Work to be completed: Two lines mark the range in the entries below: the one holding "Image resolution: width=924" and the one holding "Click the 立即合成 button". Set down those two and all lines between them, exactly.

Records to process:
::::

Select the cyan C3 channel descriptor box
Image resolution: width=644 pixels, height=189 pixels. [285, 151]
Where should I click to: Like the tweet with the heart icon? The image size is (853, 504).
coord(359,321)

::::

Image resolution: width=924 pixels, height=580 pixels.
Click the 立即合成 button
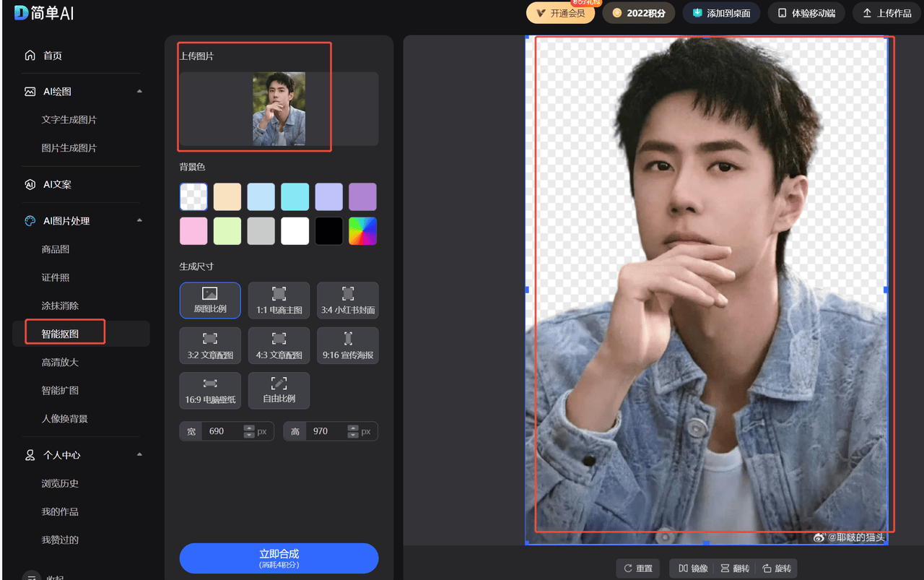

::::

Output of the exercise:
Image resolution: width=924 pixels, height=580 pixels.
Click the 立即合成 button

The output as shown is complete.